● **The problem**:
Transcribe each entry below exactly. Pictures do not go in the copy.
***** Exercise materials
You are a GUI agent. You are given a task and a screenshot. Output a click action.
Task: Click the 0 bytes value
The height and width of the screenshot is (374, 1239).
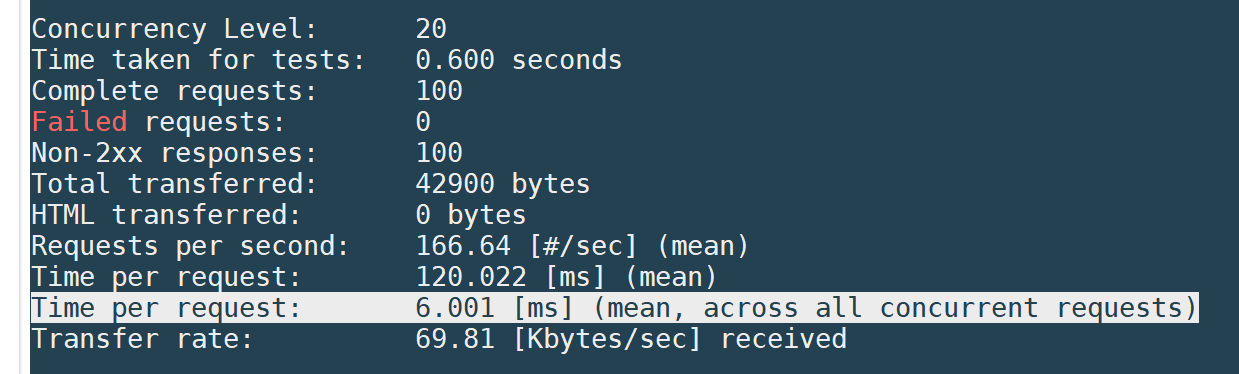coord(471,215)
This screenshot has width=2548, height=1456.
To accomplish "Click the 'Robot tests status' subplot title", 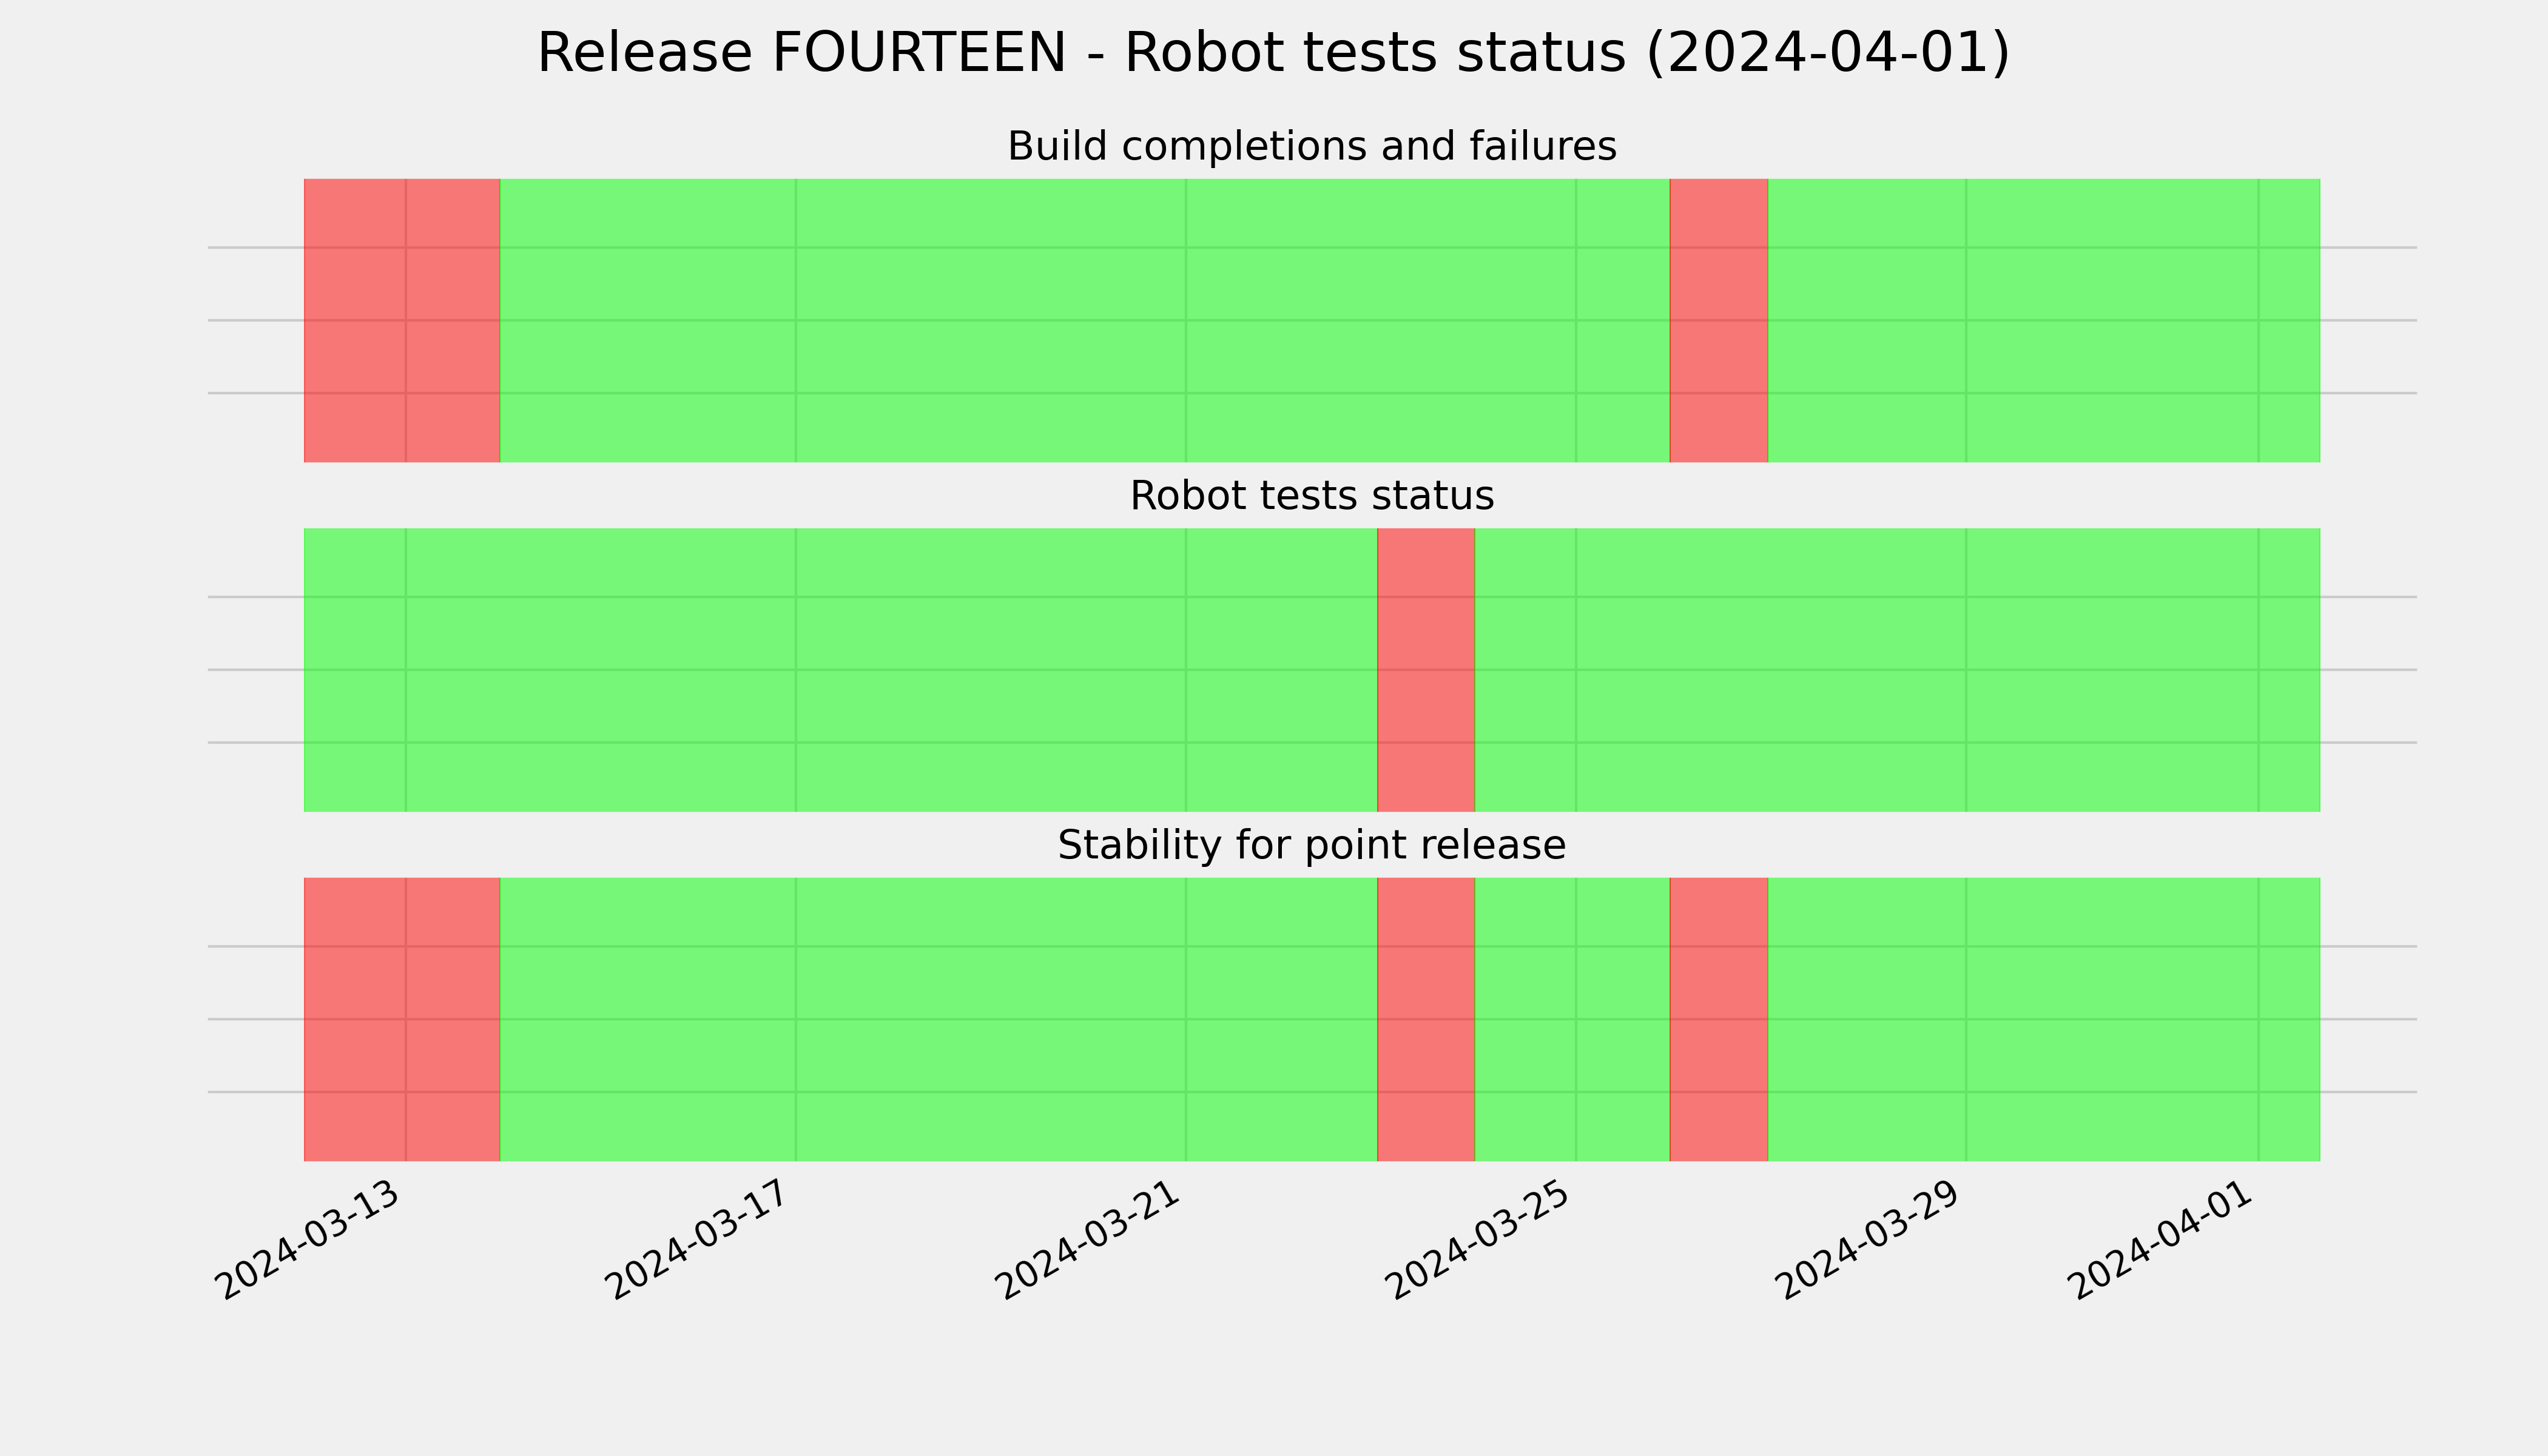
**********
● **Result**:
You are a GUI agent. You are given a task and a screenshot. Output a click action.
Task: Click the 0 bytes value
The height and width of the screenshot is (374, 1239).
coord(471,215)
This screenshot has width=2548, height=1456.
To accomplish "Click the 'Robot tests status' subplot title", 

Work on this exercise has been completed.